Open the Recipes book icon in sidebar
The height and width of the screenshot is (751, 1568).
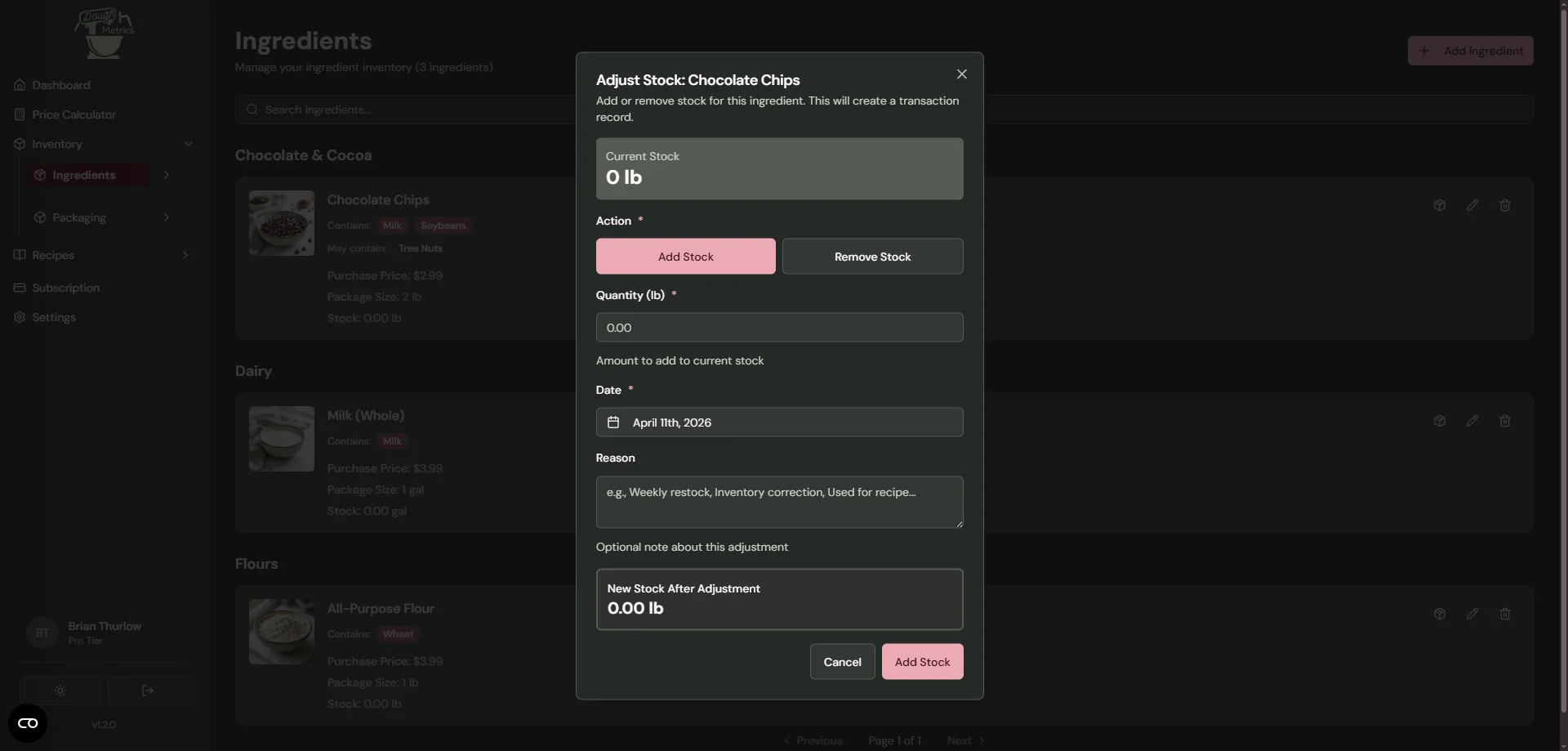[18, 254]
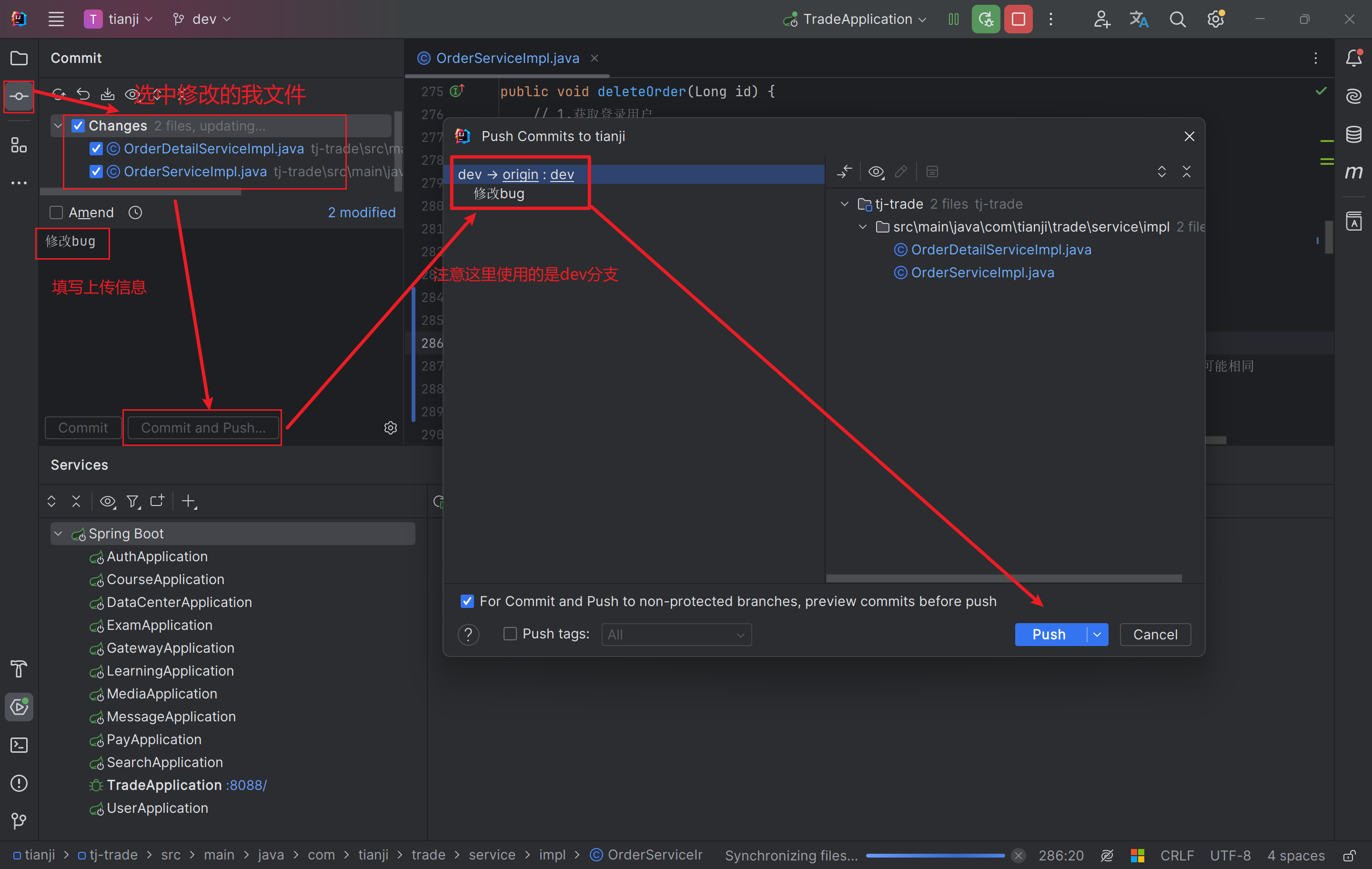Click the Cancel button in push dialog
1372x869 pixels.
[x=1155, y=634]
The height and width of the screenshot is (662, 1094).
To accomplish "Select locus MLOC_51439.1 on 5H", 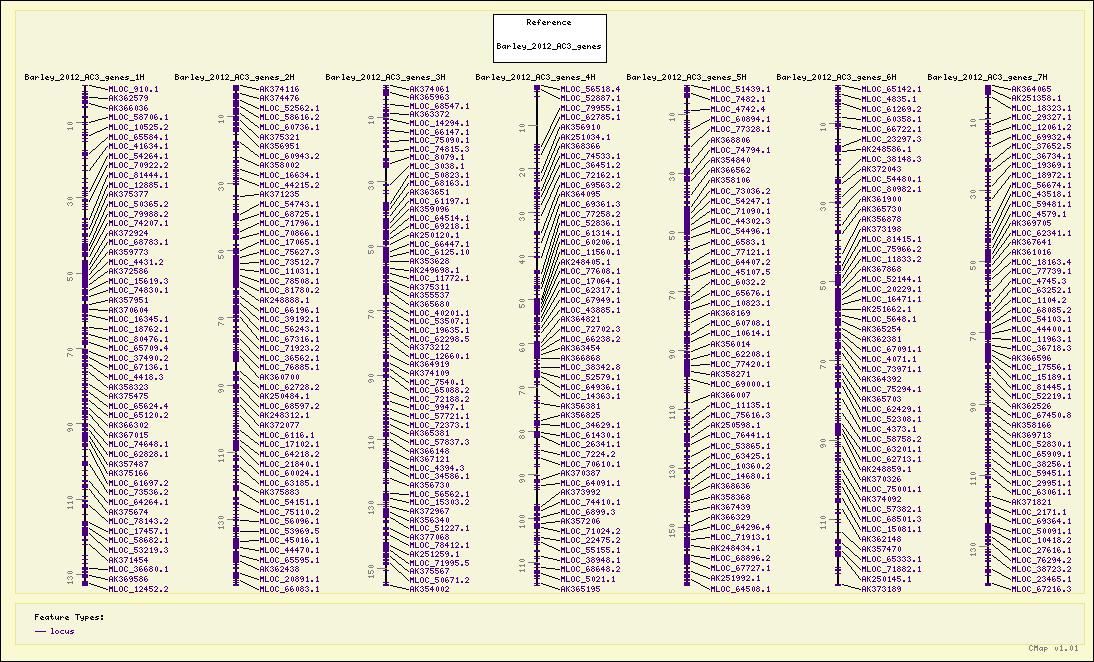I will (740, 89).
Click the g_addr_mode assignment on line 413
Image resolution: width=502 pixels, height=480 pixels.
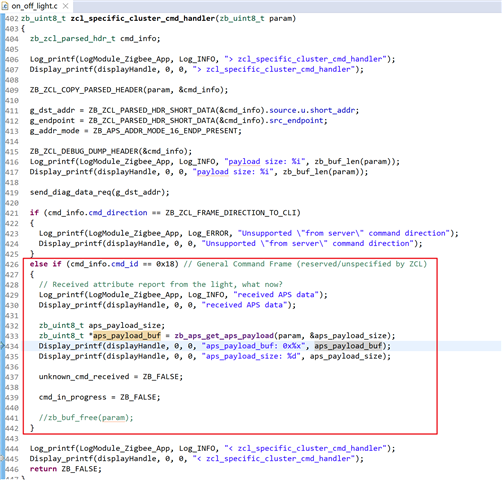coord(135,131)
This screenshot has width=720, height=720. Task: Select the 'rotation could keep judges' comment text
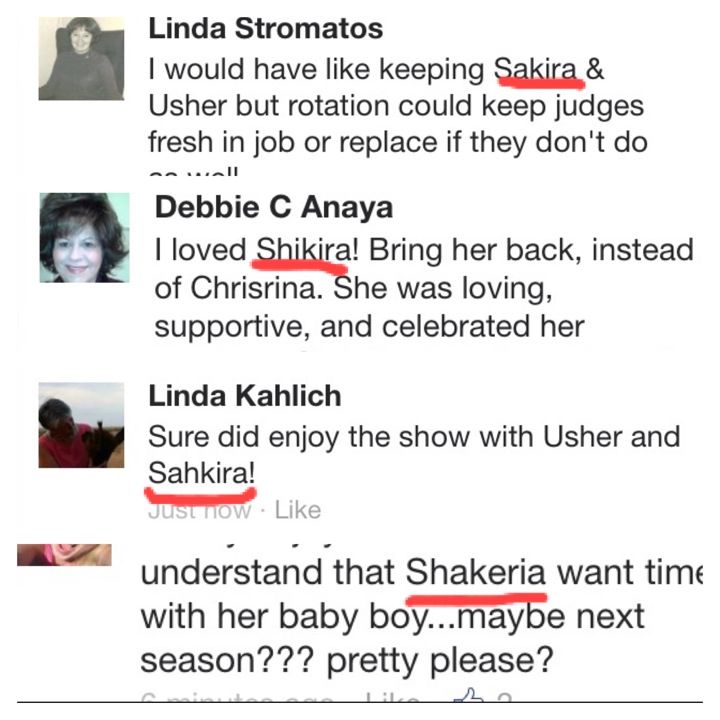398,106
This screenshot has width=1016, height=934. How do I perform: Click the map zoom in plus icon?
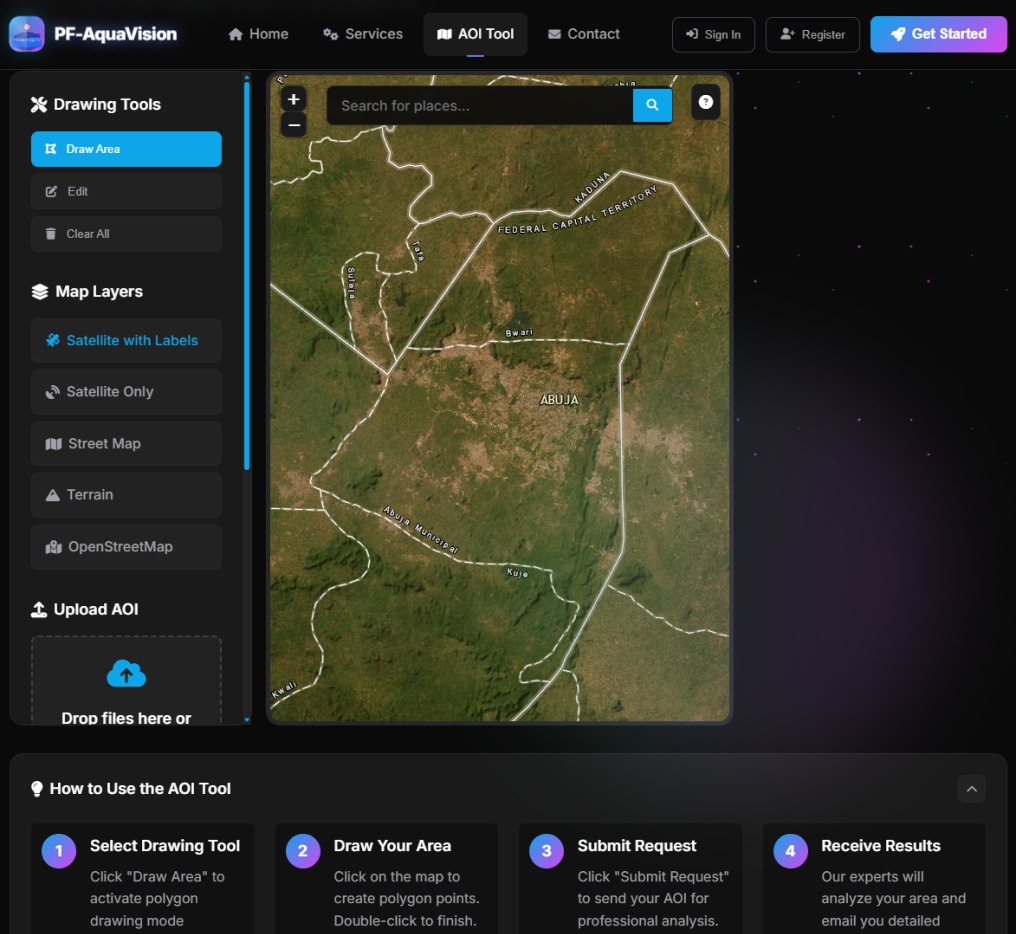click(x=294, y=99)
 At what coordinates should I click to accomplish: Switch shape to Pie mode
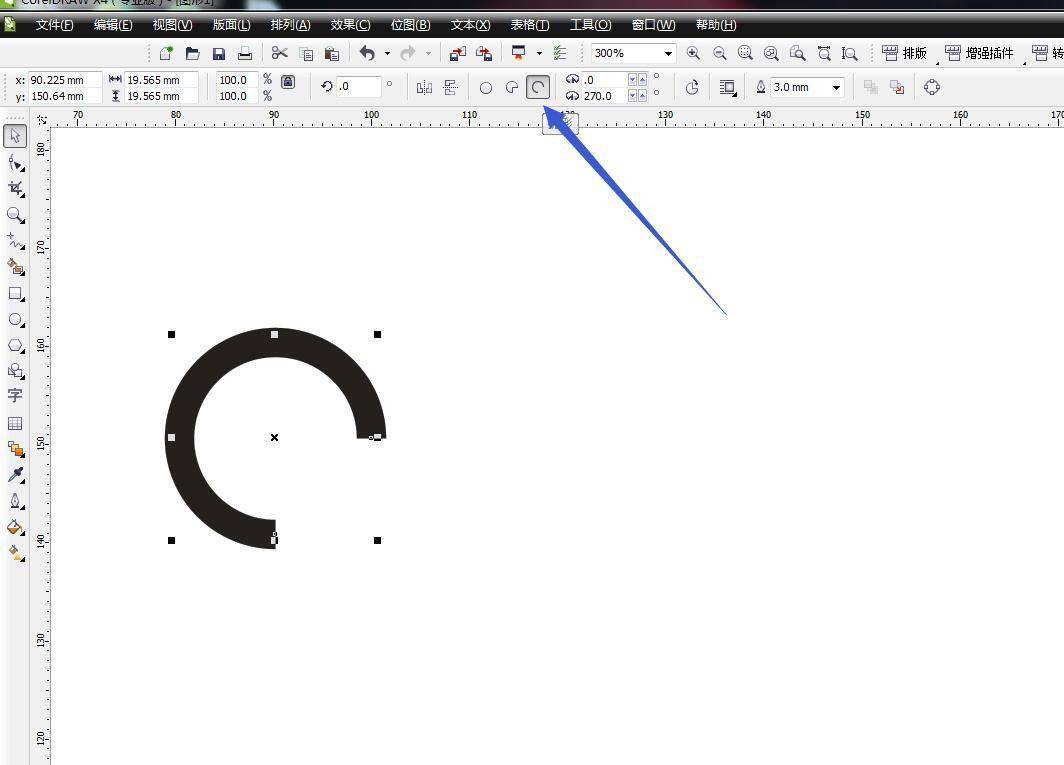[x=512, y=88]
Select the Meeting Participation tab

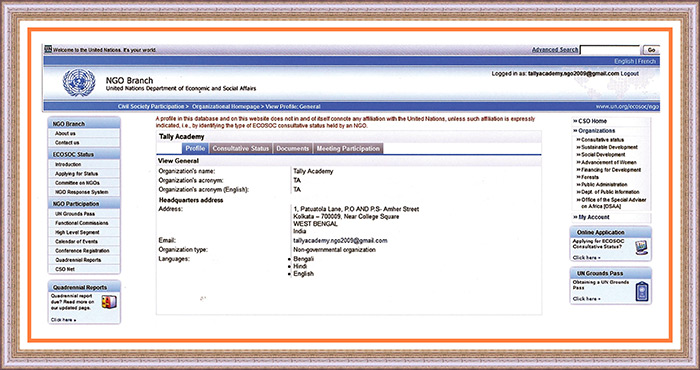point(348,149)
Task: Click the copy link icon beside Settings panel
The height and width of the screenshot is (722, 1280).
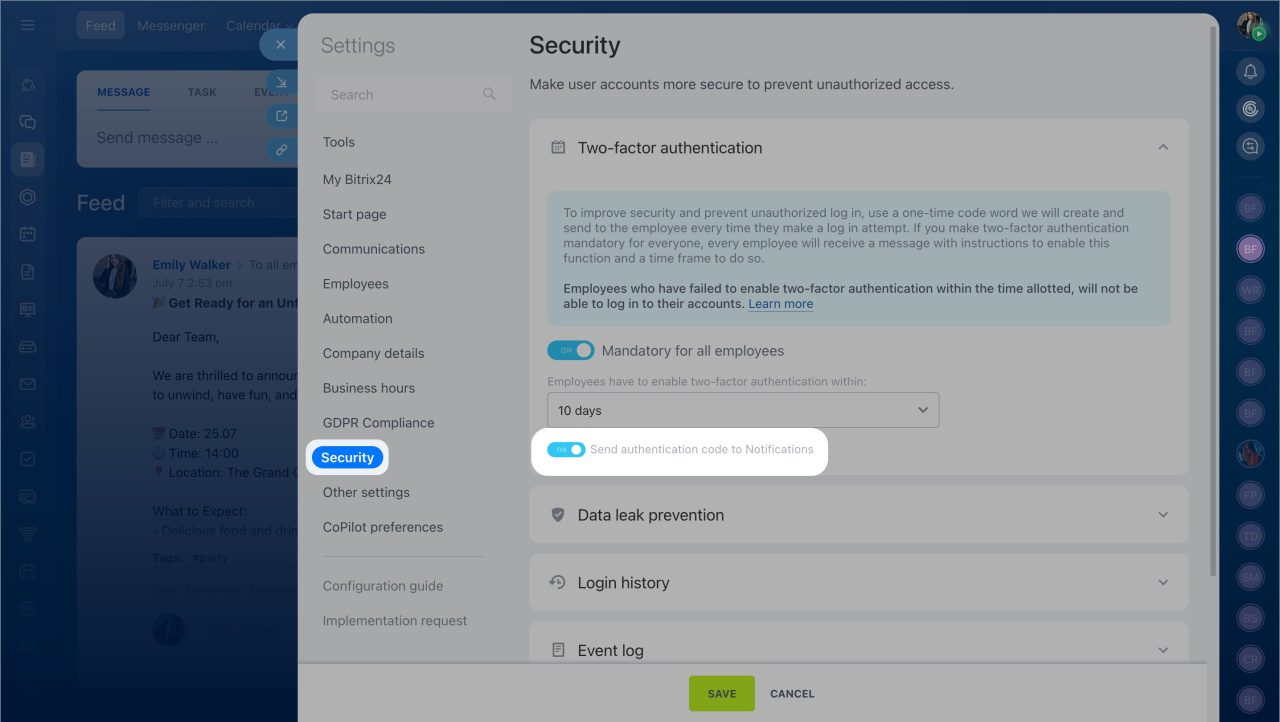Action: pyautogui.click(x=281, y=150)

> Required task: Transcribe the lines from the one containing "This screenshot has width=720, height=720." through the one containing "click(x=294, y=99)", inclusive, omitting the pictures.

> Written answer:
This screenshot has width=720, height=720. Task: Select the 'rotation could keep judges' comment text
398,106
This screenshot has width=1016, height=934. How do I perform: Click the map zoom in plus icon?
click(x=294, y=99)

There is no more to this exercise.